去年、網走湖のそばにあるホテルで大量の重油が漏れ出した問題で、網走市議会は6日、道に対し、廃棄物処理法に基づいて措置命令を出すことなどを求める意見書を提出しました。

意見書ではこれまでの対応の法的根拠になっている水質汚濁防止法だけでなく、漏れ出した重油は産業廃棄物に該当するとして、廃棄物処理法に基づいて対応するよう求めています。
具体的には産業廃棄物の保管基準に違反している場合は道がホテル側に対して改善命令を出せるほか、生活環境に支障が出るおそれがある場合は汚染土壌の除去などを求める措置命令や行政代執行もできるとしています。

網走市役所の広報に掲載された情報によると、
網走観光ホテル重油漏洩事故について(お知らせ)

今回の事故は令和4年3月23日に北見市へ匿名の情報提供があり、それを受けた北見市からの連絡により発覚しました。

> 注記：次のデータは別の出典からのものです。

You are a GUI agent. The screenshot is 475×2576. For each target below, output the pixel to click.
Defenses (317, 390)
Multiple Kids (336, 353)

網走市では同日中にホテルに連絡し、網走消防本部と現地調査を実施し、北海道に連絡しました。
漏洩の原因は屋根からの落雪により屋外にあった重油の配管が破損したとの報告があり、その後の調査により事故は3月6日から7日に発生したと推察されています。

とあります。

「重油の流出」という事故の重大性から鑑みると、事故発生直後に速やかに関係機関に通報・報告することが当然であり、その通報を怠っていたことが、事後の地元関係者とのリスクコミュニケーションが成立しない原因と言わざるを得ません。

「ダンマリを決め込み、事故の隠蔽をするつもりだったのではないか!?」と一度疑われてしまうと、
科学的に正しい解決策をその後に提示したとしても、地元関係者からの信用を得ることは非常に困難となります。

「第一印象は嘘つき」では、初手の段階から失敗していることになるため、汚名を返上するためには多大な労苦と時間を掛ける必要があります。

地域の生活や安全に重大な影響を与える可能性がある事故の場合、それを隠し通すことは、携帯通信機器が流通した現代社会においてはほぼ不可能です。

最初から勝ち目の薄いダンマリを決め込むよりも、正直、かつ迅速に事故の報告を行うことこそが、リスクコミュニケーション上も非常に有効な行動と言えます。

しかしながら、網走市議会が言うところの、「漏れ出した重油は産業廃棄物に該当する」かどうかについては、大きな疑問があります。

廃棄前(?)の重油を大量にタンクで貯蔵していたのであれば、たしかに漏れだした重油は産業廃棄物と言えなくもありません。

しかし、件のホテルにおいては、流出させた重油はボイラー燃料として使用していたものであり、ボイラーへとつなぐ配管から流出しているため、「産業廃棄物」ではなく、「燃料」として使用していたように見えます。

そのため、

(廃棄物処理法に基づき)生活環境に支障が出るおそれがある場合は汚染土壌の除去などを求める措置命令や行政代執行もできる

という網走市議会の意見は、廃棄物処理法的には無理筋な気がします。

地元関係者の現在の声としては、「汚染土壌の全量撤去」が目立つ形となっていますが、
彼らの不安の根源は、
正確な「汚染範囲」と「汚染された土壌の量」、そして「周辺に重油が流出する可能性がわからない」、ことにあるように思います。

事実に基づき、そのような不安を科学的に解消することこそが、行政と専門家に求められる役割なのではないでしょうか。